On éprouve certaines difficultés à rencontrer un interlocuteur qualifié au sujet du jeûne dans les sphères dirigeantes de l’Eglise catholique, du moins à Paris. Ainsi le père Bro, qui prêchera les conférences de carême à Notre-Dame, se déclare-t-il incompétent en la matière ; il renvoie à l’ouvrage (épuisé…) du père Ringanet aux éditions du Cerf : Renouveau du jeûne.

Au Centre national de pastorale liturgique, on est mi-agacé, mi-amusé par cette insistance au sujet du jeûne et on donne les précisions suivantes : « Aujourd’hui, dans l’Eglise, le jeûne se trouve très réduit. Il y a deux jours de jeûne obligatoires : mercredi des Cendres et Vendredi saint, et un jour conseillé : le Samedi saint. Non, dans la période de l’Avent, il n’y a pas eu de jeûne, du moins pas à une époque récente, sauf dans certains cas le jeûne monastique du 14 septembre à Pâques.

« L’abstinence est conseillée les vendredis de Carême (privation de viande rouge), le jeûne consistant à se modérer globalement. Pour le reste, prenez un missel et reportez-vous aux lectures de la messe du mercredi des Cendres. »

DANS L’EGLISE REFORMEE : EXPLICATIONS DU PASTEUR SAINT, PASTEUR DE L’EGLISE REFORMEE D’AUTEUIL A PARIS

L’Eglise réformée a renoncé au jeûne depuis le XVIe siècle   plus exactement à toute forme de jeûne religieux — par réaction contre les pratiques dévotes du Moyen Age, pratiques de sacrifice et de mortification qui n’étaient cependant pas dénuées d’hypocrisie. En revanche a toujours été admise la diète thérapeutique, qui, en luttant contre la maladie, va vers la vie.
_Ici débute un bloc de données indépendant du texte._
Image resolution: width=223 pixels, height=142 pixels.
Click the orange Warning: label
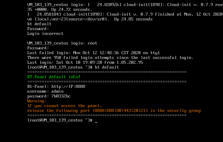[37, 101]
On s’est généralement basé sur les textes qu’on relève dans Osée ou Amos : « Voici le culte auquel je prends plaisir… », et l’accent est mis sur : partager son pain avec celui qui a faim.

Historiquement, il est intéressant de se reporter à la vie à Genève au XVIe siècle, où tout était organisé en fonction des services sociaux, dans un esprit de justice sociale. Bien sûr, dans certains cas, on trouve, même dans l’Eglise réformée, des jeûnes occasionnels ; mais il ne s’agit là que de s’abstenir d’un repas pour simplifier les choses, en faisant directement don du montant de ce repas.

LE JEUNE DE YOM KIPPOUR DANS UNE FAMILLE JUIVE (Martine A., 30 ans, 3 enfants).

Même si vous n’êtes pas très pratiquant, vous faites le jeûne de Yom Kippour. Il y a même ceux qu’on appelle « les juifs de Yom Kippour », on ne les voit au temple que ce jour-là ! C’est l’occasion de la rédemption, le moment où l’on réfléchit.

Bien sûr il y a le jeûne partiel, devant Pessar, où en particulier on s’abstient de pain levé, mais le vrai jeûne c’est Yom Kippour. Et les plus empressés sont mes fils !

En 1977 cela tombait le 22 septembre, mais la date en est variable : dix jours après Rosch Hoshana, le Grand Pardon.

On commence la veille par un repas de fête, de viande et de légumes, il y a tout un rituel de prières et d’activités domestiques : on doit aussi préparer ce qu’on mangera le soir du jeûne. On se couche et, au réveil, commence le jeûne. On ne mange ni ne boit, on ne va pas travailler, on ne touche ni un aliment, ni un outil, ni le téléphone, rien. On ne bouge pas. Les hommes ne se rasent pas, on doit mettre les habits les plus simples (même si les juifs de Yom Kippour viennent au temple en grande toilette !), on se lave de façon rituelle.

Toute la journée on se recueille, on demeure en méditation : on est en relation directe avec Dieu. Les hommes obligatoirement, les femmes plus facultativement passent tout le jour au temple, debout, en prière ; on sonne le Schoffar (Trompette rituelle qu’on sonne dans l’enceinte du temple) pour appeler Dieu.

Et puis, « lorsque trois étoiles au moins sont allumées dans le ciel », on brise le jeûne avec quelque chose de chaud, en général un bouillon avec des Kneidle, sorte de boulettes farcies.